Upset as cash-strapped BDA appeals for funds

An appeal by the chief executive of the British Dental Association (BDA) for help with funding is suggesting the organisation is in financial difficulty.

Peter Ward, chief executive of the BDA has written to all branch and group chairmen and treasurers to ask those with substantial bank balances to donate them to central funds.

He also proposes a 50% reduction in branch grants in the coming year.

In his letter he says that ‘in these straitened times’ it is appropriate to look for savings across all BDA activities.

In an explanatory email sent later, Mr Ward says: ‘The BDA remains in sound financial health with reserves of £1.4 million and on-going tight cost controls.

‘We have made in-year savings which will have long-term benefits to the Association.

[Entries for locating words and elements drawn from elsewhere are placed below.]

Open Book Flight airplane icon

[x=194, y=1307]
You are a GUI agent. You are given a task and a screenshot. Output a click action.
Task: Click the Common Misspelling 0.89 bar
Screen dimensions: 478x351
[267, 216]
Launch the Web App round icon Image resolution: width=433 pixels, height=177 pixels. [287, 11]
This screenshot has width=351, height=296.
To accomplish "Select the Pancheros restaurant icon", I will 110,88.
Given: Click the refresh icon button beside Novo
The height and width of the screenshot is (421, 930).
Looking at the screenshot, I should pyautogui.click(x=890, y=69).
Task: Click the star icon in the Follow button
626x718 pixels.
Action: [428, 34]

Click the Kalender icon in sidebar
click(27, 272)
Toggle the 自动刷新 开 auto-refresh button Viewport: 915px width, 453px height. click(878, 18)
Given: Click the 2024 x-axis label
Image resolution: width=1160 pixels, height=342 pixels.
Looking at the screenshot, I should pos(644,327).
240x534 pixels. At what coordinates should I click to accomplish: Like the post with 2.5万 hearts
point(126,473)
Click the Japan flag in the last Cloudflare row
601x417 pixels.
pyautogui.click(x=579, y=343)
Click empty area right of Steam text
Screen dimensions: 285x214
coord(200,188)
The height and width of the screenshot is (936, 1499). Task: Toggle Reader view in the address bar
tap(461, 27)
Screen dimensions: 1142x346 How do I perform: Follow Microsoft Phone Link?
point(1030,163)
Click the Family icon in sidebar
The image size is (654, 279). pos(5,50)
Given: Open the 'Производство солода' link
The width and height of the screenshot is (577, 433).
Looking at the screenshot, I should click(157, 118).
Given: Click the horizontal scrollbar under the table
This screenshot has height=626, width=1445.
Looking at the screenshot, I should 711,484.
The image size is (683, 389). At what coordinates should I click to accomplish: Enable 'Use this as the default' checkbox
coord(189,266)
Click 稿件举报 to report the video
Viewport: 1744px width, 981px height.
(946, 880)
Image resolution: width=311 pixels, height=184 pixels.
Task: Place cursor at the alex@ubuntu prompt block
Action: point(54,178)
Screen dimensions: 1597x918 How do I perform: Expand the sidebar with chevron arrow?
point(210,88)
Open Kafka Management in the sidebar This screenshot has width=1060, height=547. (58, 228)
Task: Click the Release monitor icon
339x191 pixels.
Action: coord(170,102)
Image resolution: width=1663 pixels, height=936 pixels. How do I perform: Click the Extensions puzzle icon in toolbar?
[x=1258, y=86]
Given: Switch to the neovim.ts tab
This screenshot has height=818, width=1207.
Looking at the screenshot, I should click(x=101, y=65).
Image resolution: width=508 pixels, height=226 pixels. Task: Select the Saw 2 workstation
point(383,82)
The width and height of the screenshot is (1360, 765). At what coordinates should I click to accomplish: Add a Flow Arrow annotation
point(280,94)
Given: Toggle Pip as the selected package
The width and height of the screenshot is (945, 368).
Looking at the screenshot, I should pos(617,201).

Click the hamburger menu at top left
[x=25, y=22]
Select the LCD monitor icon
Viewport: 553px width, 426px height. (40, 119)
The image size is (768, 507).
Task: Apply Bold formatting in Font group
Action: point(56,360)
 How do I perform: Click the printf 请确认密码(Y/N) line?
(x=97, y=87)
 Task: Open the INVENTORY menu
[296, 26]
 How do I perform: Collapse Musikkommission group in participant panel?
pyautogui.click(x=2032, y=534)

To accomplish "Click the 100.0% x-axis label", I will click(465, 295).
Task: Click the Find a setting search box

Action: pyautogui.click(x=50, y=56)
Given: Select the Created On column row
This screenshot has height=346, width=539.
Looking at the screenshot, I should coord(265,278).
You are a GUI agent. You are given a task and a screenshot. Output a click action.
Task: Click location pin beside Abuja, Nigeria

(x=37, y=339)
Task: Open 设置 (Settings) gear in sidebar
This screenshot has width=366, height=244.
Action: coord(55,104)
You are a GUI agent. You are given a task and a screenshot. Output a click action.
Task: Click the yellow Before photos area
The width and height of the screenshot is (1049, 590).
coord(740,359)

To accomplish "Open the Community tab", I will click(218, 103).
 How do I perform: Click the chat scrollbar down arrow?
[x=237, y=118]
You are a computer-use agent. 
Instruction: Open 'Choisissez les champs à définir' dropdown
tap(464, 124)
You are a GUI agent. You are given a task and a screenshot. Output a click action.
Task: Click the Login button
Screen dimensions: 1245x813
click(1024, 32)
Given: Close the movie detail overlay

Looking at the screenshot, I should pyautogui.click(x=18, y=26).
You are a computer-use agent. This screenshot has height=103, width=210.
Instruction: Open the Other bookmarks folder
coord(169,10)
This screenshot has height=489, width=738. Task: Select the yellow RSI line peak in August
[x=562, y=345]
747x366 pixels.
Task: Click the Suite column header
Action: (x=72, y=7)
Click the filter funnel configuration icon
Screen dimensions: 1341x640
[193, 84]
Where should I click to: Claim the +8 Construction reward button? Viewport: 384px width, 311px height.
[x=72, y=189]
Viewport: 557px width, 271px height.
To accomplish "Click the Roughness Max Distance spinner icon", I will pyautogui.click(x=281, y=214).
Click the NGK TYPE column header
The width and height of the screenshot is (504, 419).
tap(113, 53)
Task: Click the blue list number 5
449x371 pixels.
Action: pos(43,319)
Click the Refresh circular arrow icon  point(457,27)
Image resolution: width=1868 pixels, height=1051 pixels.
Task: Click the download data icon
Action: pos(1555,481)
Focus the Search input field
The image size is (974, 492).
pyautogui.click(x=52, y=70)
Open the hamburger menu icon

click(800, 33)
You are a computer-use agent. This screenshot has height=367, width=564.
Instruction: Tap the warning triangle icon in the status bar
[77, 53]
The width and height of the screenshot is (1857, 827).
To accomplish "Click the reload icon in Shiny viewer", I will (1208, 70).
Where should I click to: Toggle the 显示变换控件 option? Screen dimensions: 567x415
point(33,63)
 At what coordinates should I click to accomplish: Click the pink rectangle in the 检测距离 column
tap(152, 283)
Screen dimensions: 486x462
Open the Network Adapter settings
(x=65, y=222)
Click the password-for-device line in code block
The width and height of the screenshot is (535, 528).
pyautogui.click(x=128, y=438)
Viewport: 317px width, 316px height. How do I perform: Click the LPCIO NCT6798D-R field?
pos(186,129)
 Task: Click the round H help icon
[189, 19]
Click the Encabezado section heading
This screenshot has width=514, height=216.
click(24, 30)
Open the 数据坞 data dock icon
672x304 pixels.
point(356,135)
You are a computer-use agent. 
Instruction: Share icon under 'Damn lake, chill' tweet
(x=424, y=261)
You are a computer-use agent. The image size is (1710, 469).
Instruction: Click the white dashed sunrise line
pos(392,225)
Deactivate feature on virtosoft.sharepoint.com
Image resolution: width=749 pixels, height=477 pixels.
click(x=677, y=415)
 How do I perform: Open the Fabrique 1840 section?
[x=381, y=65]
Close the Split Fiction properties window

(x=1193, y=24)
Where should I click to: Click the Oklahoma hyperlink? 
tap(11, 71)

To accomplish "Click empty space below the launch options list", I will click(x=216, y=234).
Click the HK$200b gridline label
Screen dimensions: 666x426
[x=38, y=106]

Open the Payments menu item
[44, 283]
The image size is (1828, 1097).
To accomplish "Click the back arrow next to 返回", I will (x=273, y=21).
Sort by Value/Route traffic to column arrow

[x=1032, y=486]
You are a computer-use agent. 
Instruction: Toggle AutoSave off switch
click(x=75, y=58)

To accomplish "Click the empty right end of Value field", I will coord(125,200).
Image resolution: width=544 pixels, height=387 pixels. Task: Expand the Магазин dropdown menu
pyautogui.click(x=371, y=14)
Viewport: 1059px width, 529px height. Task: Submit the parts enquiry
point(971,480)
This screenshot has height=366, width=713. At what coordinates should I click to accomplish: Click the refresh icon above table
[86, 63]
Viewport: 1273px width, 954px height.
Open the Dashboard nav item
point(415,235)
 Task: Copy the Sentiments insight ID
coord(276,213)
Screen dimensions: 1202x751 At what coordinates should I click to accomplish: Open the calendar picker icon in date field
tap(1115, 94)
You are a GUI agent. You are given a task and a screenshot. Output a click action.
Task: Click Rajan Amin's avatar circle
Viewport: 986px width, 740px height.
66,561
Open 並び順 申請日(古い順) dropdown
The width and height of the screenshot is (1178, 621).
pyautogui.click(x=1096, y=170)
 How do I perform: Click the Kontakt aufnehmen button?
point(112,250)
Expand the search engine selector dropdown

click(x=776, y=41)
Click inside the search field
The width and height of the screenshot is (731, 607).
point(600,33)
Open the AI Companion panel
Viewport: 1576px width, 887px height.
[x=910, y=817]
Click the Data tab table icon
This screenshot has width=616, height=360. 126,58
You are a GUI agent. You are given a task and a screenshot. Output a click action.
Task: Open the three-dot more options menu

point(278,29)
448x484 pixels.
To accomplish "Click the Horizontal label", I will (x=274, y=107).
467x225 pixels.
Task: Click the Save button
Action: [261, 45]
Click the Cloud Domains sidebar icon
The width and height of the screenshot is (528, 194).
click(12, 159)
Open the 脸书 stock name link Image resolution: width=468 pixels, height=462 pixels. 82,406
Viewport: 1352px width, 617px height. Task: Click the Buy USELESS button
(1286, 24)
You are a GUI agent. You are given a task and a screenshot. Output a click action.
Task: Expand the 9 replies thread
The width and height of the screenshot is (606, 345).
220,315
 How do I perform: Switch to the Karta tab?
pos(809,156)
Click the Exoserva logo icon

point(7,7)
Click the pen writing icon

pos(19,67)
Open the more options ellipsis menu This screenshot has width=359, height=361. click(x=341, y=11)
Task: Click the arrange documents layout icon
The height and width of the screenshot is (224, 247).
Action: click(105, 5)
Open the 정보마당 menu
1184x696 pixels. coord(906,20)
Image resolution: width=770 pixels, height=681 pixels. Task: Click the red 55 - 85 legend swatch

‘The reason we are looking to fund this extra activity is so that we can build on our strong foundations in a way that will provide more relevant benefits to all members and maintain the financial sustainability of the BDA’.

Stuart Johnston, chairman of the BDA’s representative body, has also emailed branches to say that the chief executive will be speaking individually to them to discuss their financial needs and whether they are in a position to make a financial contribution to central funds.

The letter has caused some friction with members of the representative body, who are also directors of the BDA.

At its last meeting in June, management was charged with looking at ‘all areas for potential funding’ for future development, a fact acknowledged by Mr Ward in his letter.

One of the possibilities was to request financial support from the branches.

But it was expected that management would come back to the body at its meeting in September with a number of proposals.

Members did not expect the chief executive to act without specific authorisation from the directors.

The representative body did discuss the budget for the coming financial year, which for the BDA starts on 1 October.

There is a continuing high demand for its advisory services, set against a drop in income from its commercial activities, springing from the recession.

It was agreed there should be a 5.2% increase in subscriptions next year, which together with internal savings, will enable current levels of activity to be maintained.